←back to thread

NPM debug and chalk packages compromised

(www.aikido.dev)
1369 points universesquid | 1 comments | 08 Sep 25 15:37 UTC | HN request time: 0s | source
Show context
0xbadcafebee ◴[08 Sep 25 18:49 UTC] No.45172225[source]
Here we are again. 12 days ago (https://news.ycombinator.com/item?id=45039764) I commented how a similar compromise of Nx was totally preventable.

Again, this is not the failure of a single person. This is a failure of the software industry. Supply chain attacks have gigantic impacts. Yet these are all solved problems. Somebody has to just implement the standard security measures that prevents these compromises. We're software developers... we're the ones to implement them.

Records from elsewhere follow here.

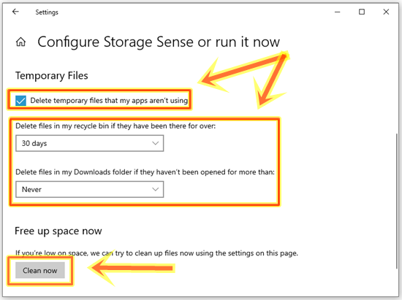402x300 pixels.
Task: Open the recycle bin '30 days' dropdown
Action: (x=89, y=143)
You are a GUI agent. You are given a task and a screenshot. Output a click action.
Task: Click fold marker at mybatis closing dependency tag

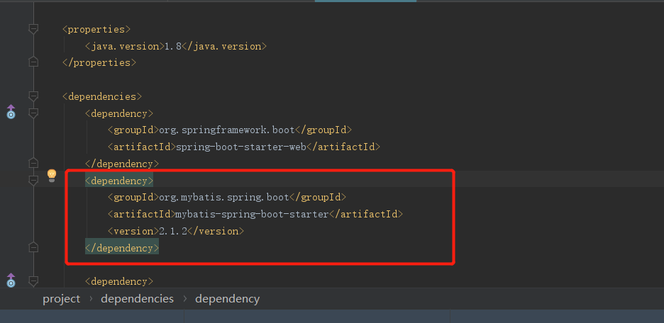[33, 248]
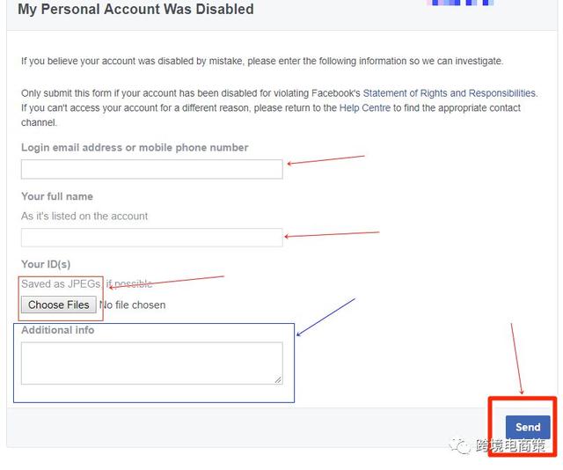Click the "Your ID(s)" label
563x470 pixels.
tap(46, 264)
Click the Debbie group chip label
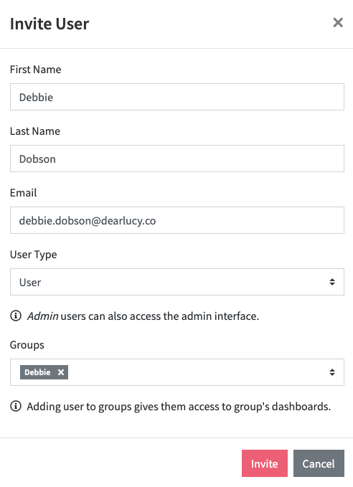The image size is (353, 487). [x=37, y=372]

Every software packaging platform on the planet should already require code signing, artifact signing, user account attacker access detection heuristics, 2FA, etc. If they don't, it's not because they can't, it's because nobody has forced them to.

These attacks will not stop. With AI (and continuous proof that they work) they will now get worse. Mandate software building codes now.

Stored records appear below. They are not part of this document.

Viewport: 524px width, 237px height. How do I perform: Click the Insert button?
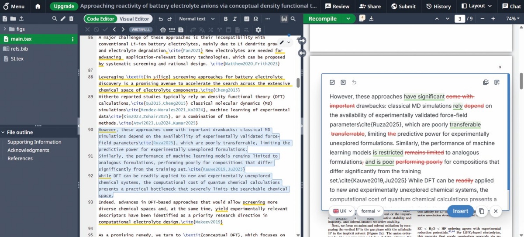point(460,211)
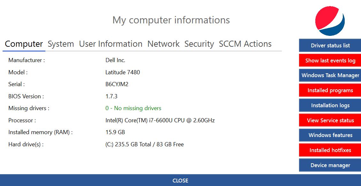Open the Installation logs
361x186 pixels.
330,105
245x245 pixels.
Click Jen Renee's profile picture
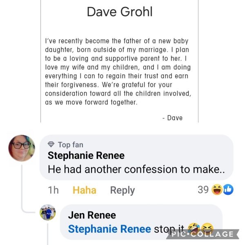tap(48, 212)
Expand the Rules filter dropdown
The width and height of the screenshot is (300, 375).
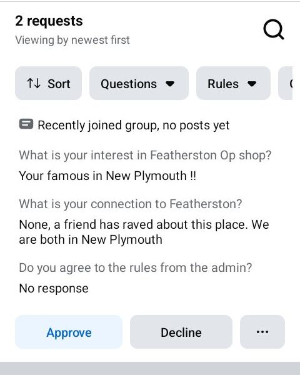(x=233, y=83)
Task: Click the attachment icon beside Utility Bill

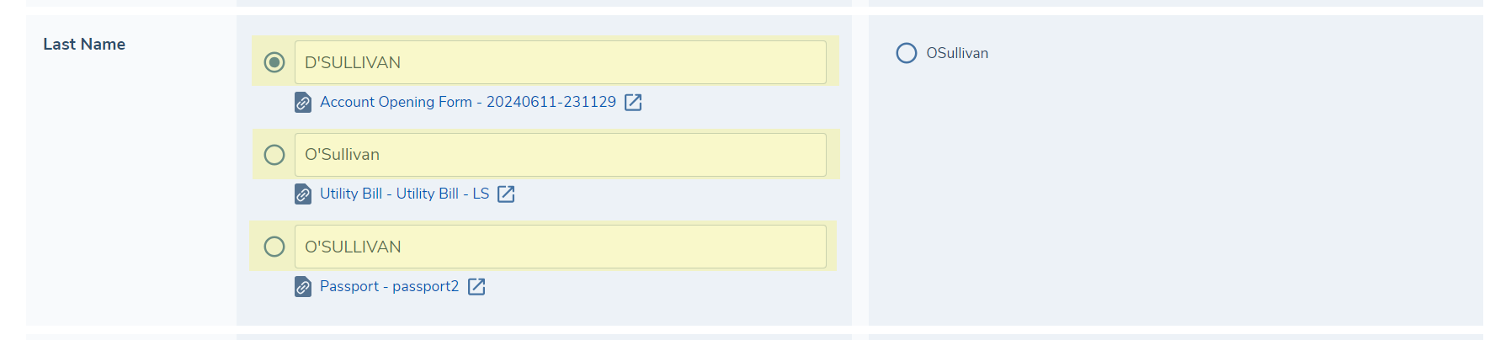Action: (x=303, y=194)

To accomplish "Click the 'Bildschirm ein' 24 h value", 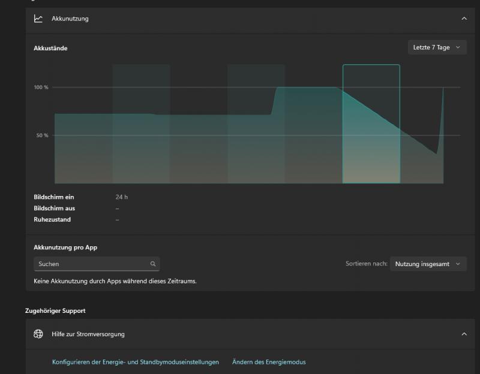I will (122, 197).
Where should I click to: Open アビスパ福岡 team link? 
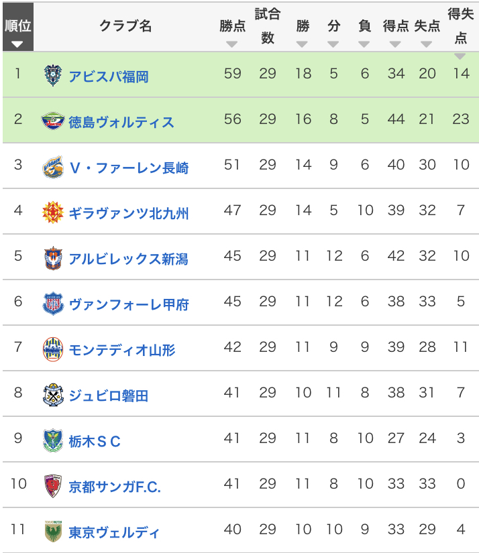point(108,76)
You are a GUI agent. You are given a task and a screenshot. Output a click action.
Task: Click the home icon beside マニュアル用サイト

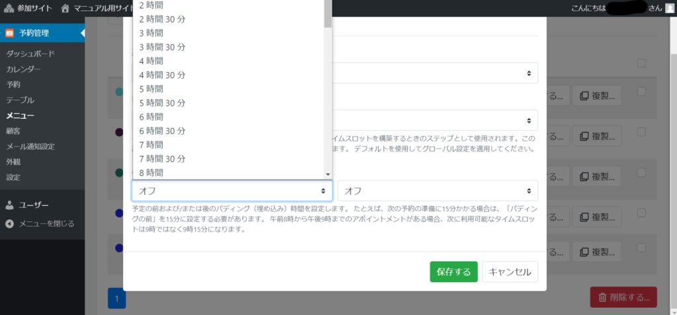pos(65,9)
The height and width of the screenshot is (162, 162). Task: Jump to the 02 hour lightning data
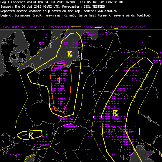pyautogui.click(x=131, y=27)
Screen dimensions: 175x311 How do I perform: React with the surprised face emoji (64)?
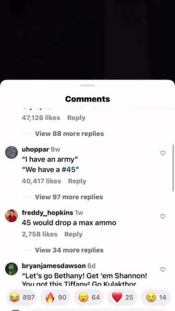tap(88, 297)
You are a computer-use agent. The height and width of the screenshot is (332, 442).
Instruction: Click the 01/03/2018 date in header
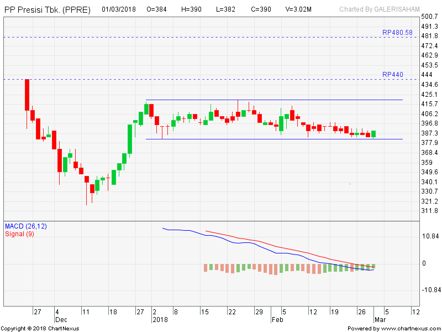(119, 9)
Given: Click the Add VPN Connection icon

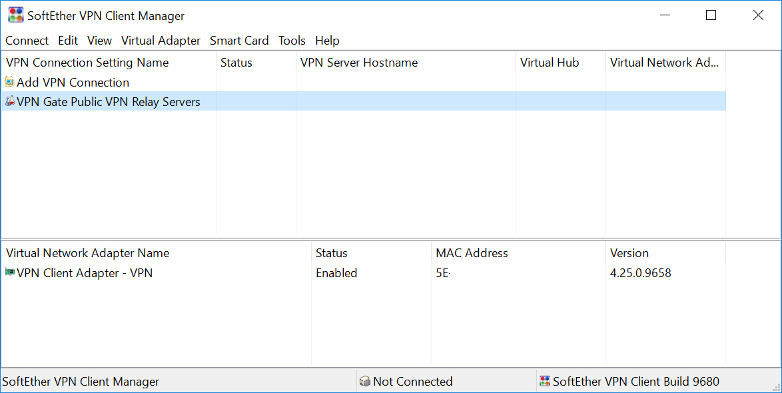Looking at the screenshot, I should click(x=9, y=82).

replies(6): >>45173632 #>>45174856 #>>45175596 #>>45176278 #>>45176808 #>>45190724 #
const_cast ◴[08 Sep 25 23:44 UTC] No.45175596[source]
A lot of these security measures have trade offs, particularly when we start looking at heuristics or attestation-like controls.

These can exclude a lot of common systems and software, including automations. If your heuristic is quite naive like "is using Linux" or "is using Firefox" or "has an IP not in the US" you run into huge issues. These sound stupid, because they are, but they're actually pretty common across a lot of software.

Similar thing with 2FA. Sms isn't very secure, email primes you to phishing, TOTP is good... but it needs to be open standard otherwise we're just doing the "exclude users" thing again. TOTP is still phishable, though. Only hardware attestation isn't, but that's a huge red flag and I don't think NPM could do that.

replies(1): >>45175834 #
rtpg ◴[09 Sep 25 00:15 UTC] No.45175834[source]
I have a hard time arguing that 2FA isn't a massive win in almost every circumstance. Having a "confirm that you have uploaded a new package" thing as the default seems good! Someone like npm mandating that a human being presses a button with a recaptcha for any package downloaded by more than X times per week just feels almost mandatory at this point.

The attacks are still possible, but they're not going to be nearly as easy here.

replies(1): >>45177038 #
SchemaLoad ◴[09 Sep 25 03:25 UTC] No.45177038[source]
2FA is a huge benefit over plain passwords. But it wasn't enough here. The package dev had 2FA and it did not help since they got tricked in to logging in to a phishing page which proxied the 2FA code to the real login page.
replies(1): >>45178936 #
bbarnett ◴[09 Sep 25 08:02 UTC] No.45178936[source]
Yet the parent said for each upload prior to publish.

This attack would have 100% been thwarted, when a load of emails appeared saying "publish package you just uploaded?".

(if you read the dev's account of this, you'll see this would have worked)

replies(2): >>45180059 #>>45180839 #
1. hvb2 ◴[09 Sep 25 12:11 UTC] No.45180839[source]
Assuming you've compromised said developers account, wouldn't you be able to click that publish button too?